In the records below, find the line containing "This screenshot has width=2445, height=1449."; restate it and every later line word for word, through the last.

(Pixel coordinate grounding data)
-*-*-
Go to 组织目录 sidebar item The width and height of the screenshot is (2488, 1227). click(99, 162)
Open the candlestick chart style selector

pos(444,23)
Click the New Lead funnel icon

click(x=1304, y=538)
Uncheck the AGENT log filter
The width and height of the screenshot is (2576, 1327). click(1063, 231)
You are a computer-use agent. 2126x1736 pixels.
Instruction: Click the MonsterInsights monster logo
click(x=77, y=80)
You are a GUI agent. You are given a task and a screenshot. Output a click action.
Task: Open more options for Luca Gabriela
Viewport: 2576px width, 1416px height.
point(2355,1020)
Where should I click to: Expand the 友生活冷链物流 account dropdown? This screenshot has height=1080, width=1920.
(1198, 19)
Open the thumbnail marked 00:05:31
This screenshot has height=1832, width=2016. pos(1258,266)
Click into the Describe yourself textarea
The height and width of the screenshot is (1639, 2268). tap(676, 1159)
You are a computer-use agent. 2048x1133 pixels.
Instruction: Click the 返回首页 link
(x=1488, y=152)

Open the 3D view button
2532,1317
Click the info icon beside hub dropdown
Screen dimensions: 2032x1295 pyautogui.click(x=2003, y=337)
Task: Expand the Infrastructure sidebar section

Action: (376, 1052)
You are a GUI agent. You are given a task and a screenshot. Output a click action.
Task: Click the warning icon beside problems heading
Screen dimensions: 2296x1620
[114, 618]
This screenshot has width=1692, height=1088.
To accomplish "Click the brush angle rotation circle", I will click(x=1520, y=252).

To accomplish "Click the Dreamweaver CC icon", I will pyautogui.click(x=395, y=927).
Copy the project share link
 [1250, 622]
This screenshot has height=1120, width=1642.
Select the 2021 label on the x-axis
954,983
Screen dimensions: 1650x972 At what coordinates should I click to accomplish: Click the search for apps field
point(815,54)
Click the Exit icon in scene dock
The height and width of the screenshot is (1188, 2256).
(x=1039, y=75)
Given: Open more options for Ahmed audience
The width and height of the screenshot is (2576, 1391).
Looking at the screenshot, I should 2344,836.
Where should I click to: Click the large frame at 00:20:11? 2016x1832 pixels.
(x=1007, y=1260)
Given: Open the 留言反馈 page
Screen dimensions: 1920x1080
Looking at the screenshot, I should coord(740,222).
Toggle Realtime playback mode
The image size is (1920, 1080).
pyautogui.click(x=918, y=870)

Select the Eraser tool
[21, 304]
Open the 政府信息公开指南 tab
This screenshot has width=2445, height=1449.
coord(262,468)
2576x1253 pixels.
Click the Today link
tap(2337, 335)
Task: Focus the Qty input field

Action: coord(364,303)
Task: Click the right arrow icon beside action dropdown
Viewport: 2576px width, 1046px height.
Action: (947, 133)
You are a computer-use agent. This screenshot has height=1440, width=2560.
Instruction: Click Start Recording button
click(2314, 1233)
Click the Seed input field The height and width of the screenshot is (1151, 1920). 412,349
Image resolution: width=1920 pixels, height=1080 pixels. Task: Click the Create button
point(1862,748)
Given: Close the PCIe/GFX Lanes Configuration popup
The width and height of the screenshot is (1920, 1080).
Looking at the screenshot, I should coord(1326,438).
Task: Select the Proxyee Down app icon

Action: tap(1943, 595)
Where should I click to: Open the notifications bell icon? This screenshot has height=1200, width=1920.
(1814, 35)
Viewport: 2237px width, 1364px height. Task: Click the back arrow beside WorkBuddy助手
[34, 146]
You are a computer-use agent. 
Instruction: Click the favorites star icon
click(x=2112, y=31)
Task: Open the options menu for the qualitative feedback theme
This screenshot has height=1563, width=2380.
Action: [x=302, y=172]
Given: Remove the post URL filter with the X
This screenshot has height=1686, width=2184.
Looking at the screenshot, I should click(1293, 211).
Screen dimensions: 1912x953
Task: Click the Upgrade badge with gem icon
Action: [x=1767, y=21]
-*-*-
Response:
This screenshot has width=2445, height=1449.
coord(262,468)
2576x1253 pixels.
Click the Today link
tap(2337, 335)
Task: Focus the Qty input field

Action: coord(364,303)
Task: Click the right arrow icon beside action dropdown
Viewport: 2576px width, 1046px height.
Action: (947, 133)
You are a computer-use agent. This screenshot has height=1440, width=2560.
Instruction: Click Start Recording button
click(2314, 1233)
Click the Seed input field The height and width of the screenshot is (1151, 1920). 412,349
Image resolution: width=1920 pixels, height=1080 pixels. Task: Click the Create button
point(1862,748)
Given: Close the PCIe/GFX Lanes Configuration popup
The width and height of the screenshot is (1920, 1080).
Looking at the screenshot, I should coord(1326,438).
Task: Select the Proxyee Down app icon

Action: tap(1943, 595)
Where should I click to: Open the notifications bell icon? This screenshot has height=1200, width=1920.
(1814, 35)
Viewport: 2237px width, 1364px height. Task: Click the back arrow beside WorkBuddy助手
[34, 146]
You are a computer-use agent. 
Instruction: Click the favorites star icon
click(x=2112, y=31)
Task: Open the options menu for the qualitative feedback theme
This screenshot has height=1563, width=2380.
Action: [x=302, y=172]
Given: Remove the post URL filter with the X
This screenshot has height=1686, width=2184.
Looking at the screenshot, I should click(1293, 211).
Screen dimensions: 1912x953
Task: Click the Upgrade badge with gem icon
Action: [x=1767, y=21]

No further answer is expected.